Personal Data Protection & Mobile Security Solutions
 

Open up the lines of communication with your children… Best way is to listen to them!

by bwardell on August 20, 2010

What makes a child feel secure inside, that nothing can disrupt their sense of self? This is a complex question of which the answer can fill books, but I can tell you from my own personal experience that one (and I mean one!) of the answers is as follows:

Imagine that there are “pipes” between the parent and the child, pipes of communication and action, of giving and taking. When a parent gives or communications to the child, that is the flow of the pipe going from parent to child. When the child does something, (hopefully) for the parent or communicates with the parent and the parent understands what the child is saying, that is the flow of the pipe going from child to parent. So the flow of the pipe is dependent on who is doing what at any given time.

For a healthy relationship between the parent and the child, the flow of the pipes need to go BOTH ways, not just from one to the other.

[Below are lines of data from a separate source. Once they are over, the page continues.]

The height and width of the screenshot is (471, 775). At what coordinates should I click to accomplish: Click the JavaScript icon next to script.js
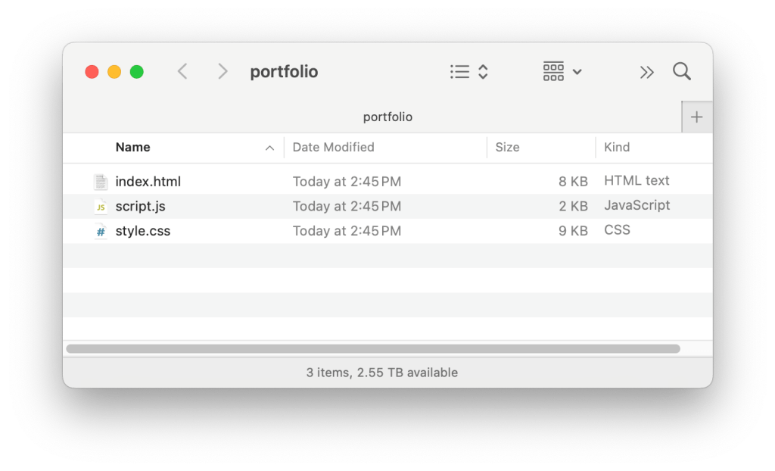101,206
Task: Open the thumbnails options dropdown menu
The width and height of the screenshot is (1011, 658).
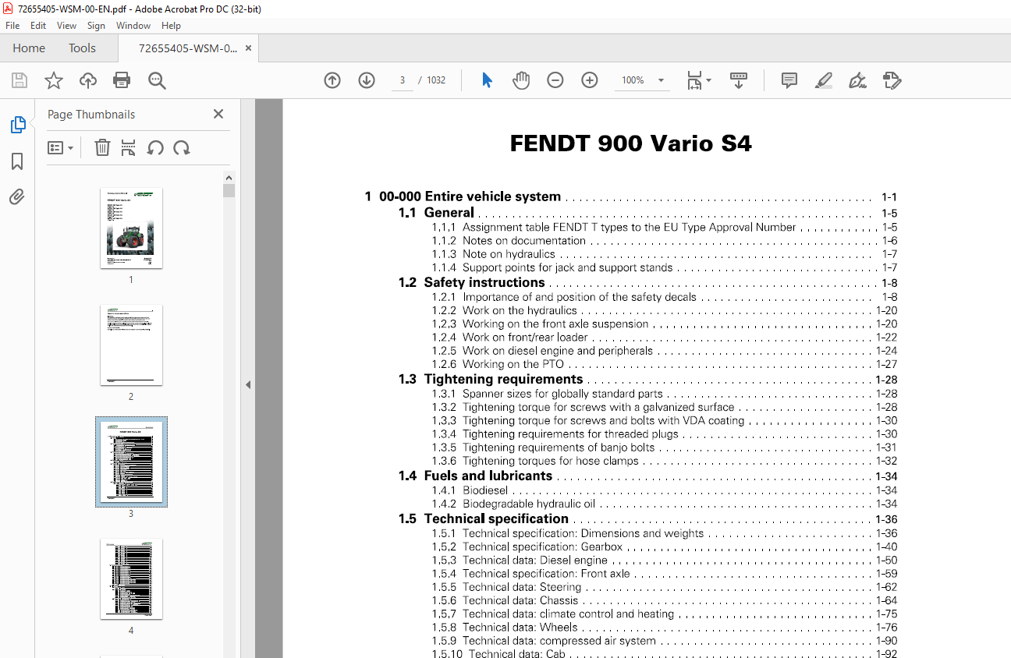Action: 60,148
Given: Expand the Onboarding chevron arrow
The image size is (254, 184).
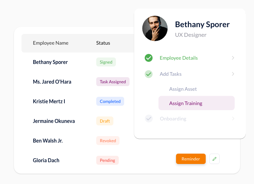Looking at the screenshot, I should coord(233,119).

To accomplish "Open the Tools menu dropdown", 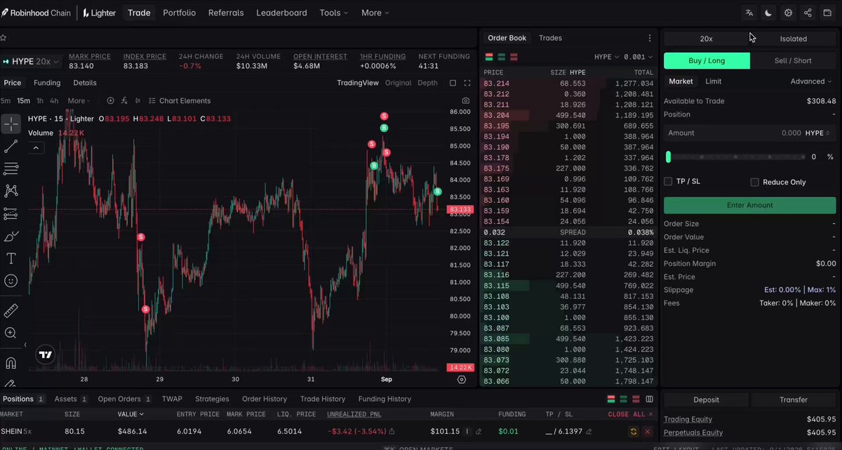I will point(334,13).
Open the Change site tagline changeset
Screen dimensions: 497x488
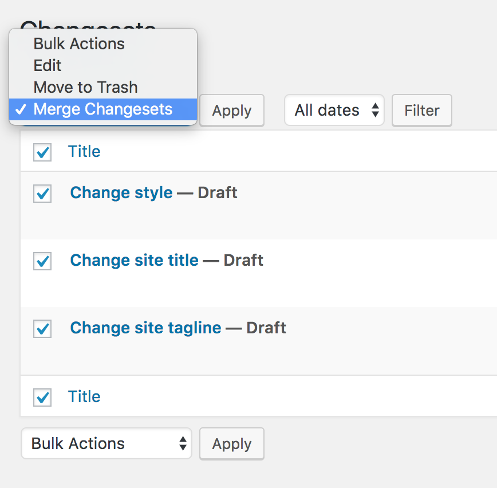(145, 328)
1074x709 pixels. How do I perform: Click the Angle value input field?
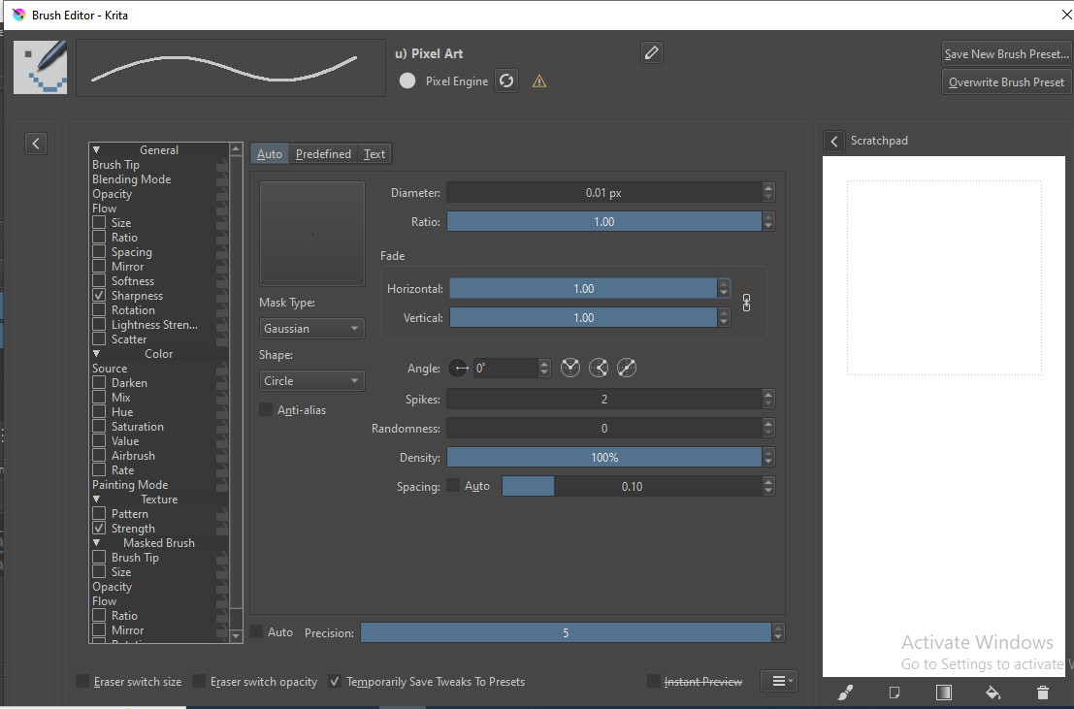coord(504,369)
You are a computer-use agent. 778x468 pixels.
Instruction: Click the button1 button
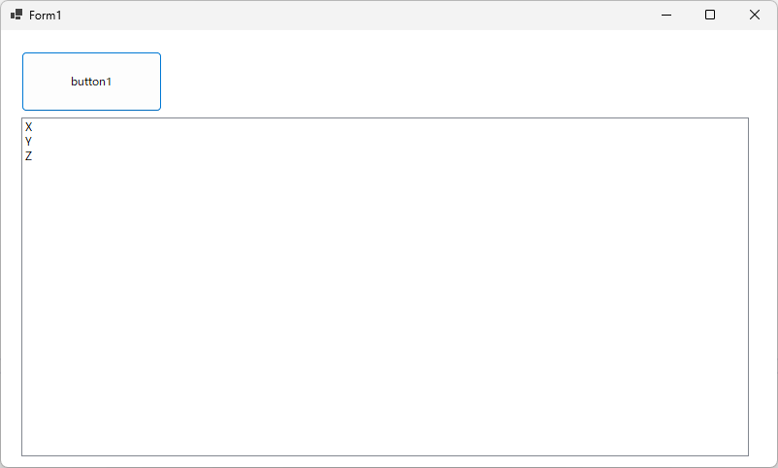click(92, 82)
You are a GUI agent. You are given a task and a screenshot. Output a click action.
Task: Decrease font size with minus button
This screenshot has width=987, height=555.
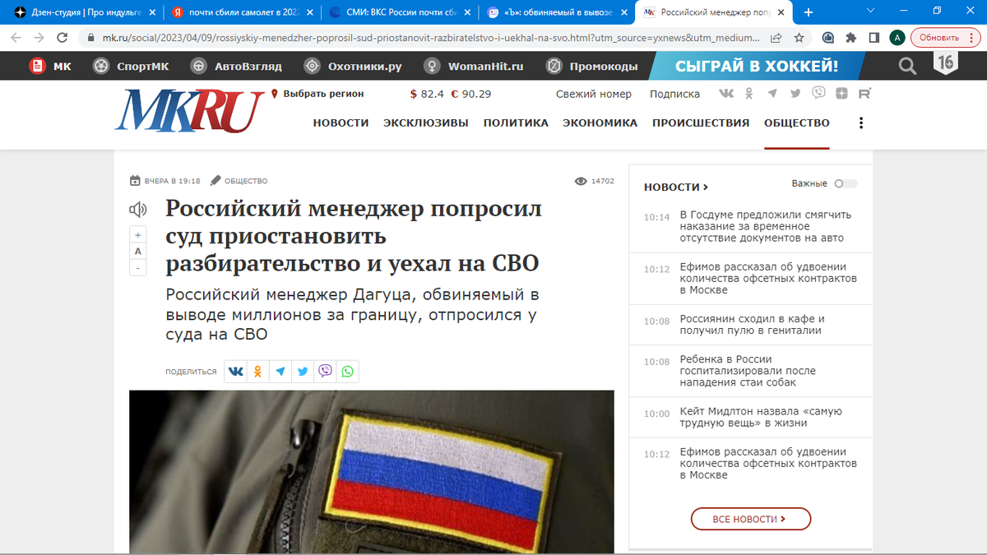[138, 268]
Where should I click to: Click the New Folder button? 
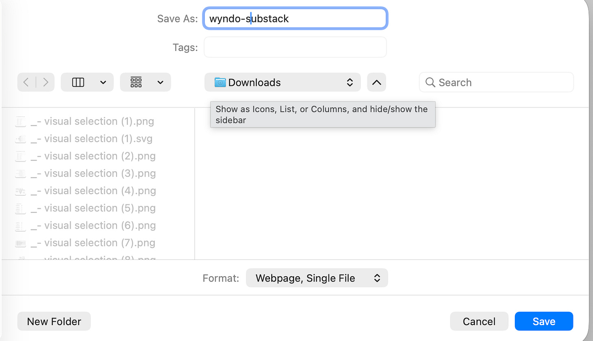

For example, you might think that a child needs love, and so you shower love on the child. You give and give and give to the child in the hope that they feel loved and happy. That would be the (one-way) flow of the pipe going from parent to child.

This is all very good, but if there is too much of a one-way flow, then the results can be unhealthy. One possibility is that the child can get the wrong ideas about giving and taking, and become spoiled. Another possibility is that the child feels trapped in a receiving end, and frustrated that he or she cannot communicate to anyone, and the result of that frustration is the child misbehaves. Plus others.

To properly balance out the relationship between the parent and the child, the child also needs to feel that whatever he or she gives back or does for you is acknowledged and appreciated. That means the child needs to be able to do things for the parent, in which the parent shows his or her appreciation. Or the child communicates with the parent, and the parent shows understanding of what the child said.

The child needs to feel that the pipes allow for a two way flow, not just one way. And with rare exceptions, that two-way flow should be constant. Not just “occasionally” whenever the parent feels like it.

This pipeline example can explain why the internet is so appealing if not addictive for children. Precisely because the internet allows for a total freedom for the child, and more than that, the nature of online activity allows for a two-way flow of the pipes of relationships and interaction. The child’s desire for this two-way flow is what allows pedophiles and pornographers to exploit the vulnerabilities of children.

Part of the blame for a child’s susceptibility to the dark forces of the internet is because they are so naive, but another part of the blame can come from the fact that the child hungers for this two-way flow of the pipes of relationships.